It can be classified into various types depending upon the following requirements:-
A company is an entity which is formed and incorporated under Indian law for the furtherance of business activities. A company is a separate person or entity has independent existence from its members. It may be private or public limited company. The liability of its members may be limited by shares held, the members or guarantee. Any two person may form a private company. But recently one person company has also been allowed under Indian law.
The constitution of a company is contained in the memorandum of association which is registered with the registrar of companies. The internal regulations of the company are mentioned in the article of association.It is registered with the registrar of companies under the companies Act, 1956.
The management of the company is in the hence of the board of directors. A company may appoint a sole selling agent for any area for any term. Such appointment has to be approved in the general meeting of the company. A company is a legal person under Indian law which have all the rights similar to a private person.

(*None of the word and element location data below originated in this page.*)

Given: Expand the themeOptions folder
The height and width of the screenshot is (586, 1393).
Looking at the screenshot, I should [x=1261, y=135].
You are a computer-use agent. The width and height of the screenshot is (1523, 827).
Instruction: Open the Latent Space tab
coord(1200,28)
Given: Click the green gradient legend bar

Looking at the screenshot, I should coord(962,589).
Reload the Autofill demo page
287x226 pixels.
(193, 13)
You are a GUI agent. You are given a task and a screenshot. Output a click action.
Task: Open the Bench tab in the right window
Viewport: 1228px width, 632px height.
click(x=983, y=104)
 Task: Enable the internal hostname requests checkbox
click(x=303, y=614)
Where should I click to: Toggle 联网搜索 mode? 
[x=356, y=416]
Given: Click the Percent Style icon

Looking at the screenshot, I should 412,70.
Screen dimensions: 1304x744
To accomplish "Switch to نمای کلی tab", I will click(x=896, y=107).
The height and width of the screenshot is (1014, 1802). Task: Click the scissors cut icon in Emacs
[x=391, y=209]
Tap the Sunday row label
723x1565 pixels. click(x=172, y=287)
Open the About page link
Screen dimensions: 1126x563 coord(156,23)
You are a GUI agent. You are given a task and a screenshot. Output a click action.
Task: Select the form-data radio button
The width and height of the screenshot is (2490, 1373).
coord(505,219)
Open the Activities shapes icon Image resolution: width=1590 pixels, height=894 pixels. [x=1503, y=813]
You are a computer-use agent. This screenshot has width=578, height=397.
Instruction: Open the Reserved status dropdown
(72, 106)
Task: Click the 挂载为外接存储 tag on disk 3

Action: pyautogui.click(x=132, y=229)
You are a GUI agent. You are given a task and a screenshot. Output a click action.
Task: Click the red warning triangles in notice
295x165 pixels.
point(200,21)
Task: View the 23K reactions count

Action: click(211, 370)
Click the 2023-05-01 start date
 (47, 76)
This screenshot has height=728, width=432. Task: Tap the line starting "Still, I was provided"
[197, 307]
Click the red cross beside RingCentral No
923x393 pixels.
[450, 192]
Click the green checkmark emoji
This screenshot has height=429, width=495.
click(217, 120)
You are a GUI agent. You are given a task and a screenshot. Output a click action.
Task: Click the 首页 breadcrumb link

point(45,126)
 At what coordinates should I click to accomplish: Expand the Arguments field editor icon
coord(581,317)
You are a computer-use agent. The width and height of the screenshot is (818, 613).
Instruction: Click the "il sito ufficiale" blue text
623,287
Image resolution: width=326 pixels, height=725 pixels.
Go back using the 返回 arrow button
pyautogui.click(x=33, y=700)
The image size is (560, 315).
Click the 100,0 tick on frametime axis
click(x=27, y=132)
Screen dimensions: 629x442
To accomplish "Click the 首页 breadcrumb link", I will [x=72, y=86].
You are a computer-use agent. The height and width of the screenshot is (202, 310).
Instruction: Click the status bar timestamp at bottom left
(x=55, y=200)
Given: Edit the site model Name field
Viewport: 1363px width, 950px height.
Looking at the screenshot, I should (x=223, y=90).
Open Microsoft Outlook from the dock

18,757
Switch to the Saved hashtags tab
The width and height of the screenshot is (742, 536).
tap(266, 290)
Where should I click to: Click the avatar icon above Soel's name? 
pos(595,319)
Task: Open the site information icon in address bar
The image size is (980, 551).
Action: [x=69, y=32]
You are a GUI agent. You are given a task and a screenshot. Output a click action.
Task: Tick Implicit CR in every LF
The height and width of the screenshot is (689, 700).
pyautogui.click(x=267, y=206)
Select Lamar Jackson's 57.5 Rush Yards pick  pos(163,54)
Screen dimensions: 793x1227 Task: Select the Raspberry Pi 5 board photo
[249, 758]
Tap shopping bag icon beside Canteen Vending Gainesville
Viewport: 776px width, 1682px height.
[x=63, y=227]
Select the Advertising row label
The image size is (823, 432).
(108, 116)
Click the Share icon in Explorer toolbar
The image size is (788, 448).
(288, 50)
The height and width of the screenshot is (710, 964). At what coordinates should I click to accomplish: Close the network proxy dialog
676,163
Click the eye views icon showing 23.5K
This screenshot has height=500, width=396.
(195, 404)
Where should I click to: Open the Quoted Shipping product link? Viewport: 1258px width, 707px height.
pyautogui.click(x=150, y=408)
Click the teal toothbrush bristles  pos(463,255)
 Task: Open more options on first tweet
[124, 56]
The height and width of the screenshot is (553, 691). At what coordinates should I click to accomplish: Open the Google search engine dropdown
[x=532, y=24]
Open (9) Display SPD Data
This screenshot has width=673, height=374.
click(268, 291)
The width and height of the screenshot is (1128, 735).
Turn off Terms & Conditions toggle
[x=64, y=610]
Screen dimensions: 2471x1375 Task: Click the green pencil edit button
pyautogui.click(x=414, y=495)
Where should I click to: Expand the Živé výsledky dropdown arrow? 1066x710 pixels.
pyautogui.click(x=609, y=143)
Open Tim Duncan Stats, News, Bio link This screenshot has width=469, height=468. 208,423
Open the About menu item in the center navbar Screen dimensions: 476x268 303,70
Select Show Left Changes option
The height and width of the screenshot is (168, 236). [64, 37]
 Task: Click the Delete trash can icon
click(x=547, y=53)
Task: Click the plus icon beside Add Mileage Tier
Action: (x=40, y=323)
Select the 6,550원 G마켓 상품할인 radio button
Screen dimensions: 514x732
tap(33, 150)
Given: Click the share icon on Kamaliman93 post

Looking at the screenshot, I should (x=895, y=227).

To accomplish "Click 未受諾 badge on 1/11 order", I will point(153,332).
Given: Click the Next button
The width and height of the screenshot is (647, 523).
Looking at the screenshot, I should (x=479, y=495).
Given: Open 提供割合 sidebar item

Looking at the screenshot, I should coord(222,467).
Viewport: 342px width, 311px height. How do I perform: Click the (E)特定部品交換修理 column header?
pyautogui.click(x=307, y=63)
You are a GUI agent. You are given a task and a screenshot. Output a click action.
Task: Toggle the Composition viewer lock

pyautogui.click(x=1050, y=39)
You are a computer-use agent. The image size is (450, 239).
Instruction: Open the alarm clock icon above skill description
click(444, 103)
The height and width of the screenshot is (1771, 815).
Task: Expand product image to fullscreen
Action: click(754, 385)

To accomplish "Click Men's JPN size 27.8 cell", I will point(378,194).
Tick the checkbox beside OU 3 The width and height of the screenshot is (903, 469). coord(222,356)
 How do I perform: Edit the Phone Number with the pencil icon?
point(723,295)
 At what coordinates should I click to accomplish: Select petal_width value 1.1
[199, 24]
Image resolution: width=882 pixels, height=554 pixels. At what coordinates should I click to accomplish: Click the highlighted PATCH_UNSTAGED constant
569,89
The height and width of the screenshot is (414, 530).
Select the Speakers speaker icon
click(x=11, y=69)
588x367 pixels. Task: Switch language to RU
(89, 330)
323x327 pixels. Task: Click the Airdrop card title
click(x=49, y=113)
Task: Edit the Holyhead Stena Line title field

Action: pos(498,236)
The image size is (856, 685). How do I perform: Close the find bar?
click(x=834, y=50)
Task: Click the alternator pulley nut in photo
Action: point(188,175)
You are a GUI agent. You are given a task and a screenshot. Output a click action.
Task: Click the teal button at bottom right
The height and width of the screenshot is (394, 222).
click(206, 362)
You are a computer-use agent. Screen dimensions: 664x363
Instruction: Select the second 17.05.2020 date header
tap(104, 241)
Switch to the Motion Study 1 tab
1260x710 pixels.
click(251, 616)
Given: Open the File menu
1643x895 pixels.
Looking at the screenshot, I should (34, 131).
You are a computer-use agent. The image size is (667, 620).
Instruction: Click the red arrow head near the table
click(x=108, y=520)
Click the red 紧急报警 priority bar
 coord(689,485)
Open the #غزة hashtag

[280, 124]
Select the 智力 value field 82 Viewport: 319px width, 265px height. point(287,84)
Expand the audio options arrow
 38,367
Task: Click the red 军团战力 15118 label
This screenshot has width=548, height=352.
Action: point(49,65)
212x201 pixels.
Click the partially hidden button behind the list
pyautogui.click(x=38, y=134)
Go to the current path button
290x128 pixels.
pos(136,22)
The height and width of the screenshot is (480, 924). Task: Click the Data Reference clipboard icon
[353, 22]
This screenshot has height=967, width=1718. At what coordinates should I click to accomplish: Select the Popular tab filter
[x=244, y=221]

An agreement is an internal document for a limited liability company. That provides the framework for how a limited liability company operates. So, it governs the relationship among members and officers of the company. Assignees, of membership interest in the company and the company itself and other internal affairs of the company are prescribed in detail in this document.
It is the key agreement used by limited liability companies because it outlines the businesses financial and functional decision, rules, regulation and bylaws. Once the company member signed it acts as a binding contract between the members of the company.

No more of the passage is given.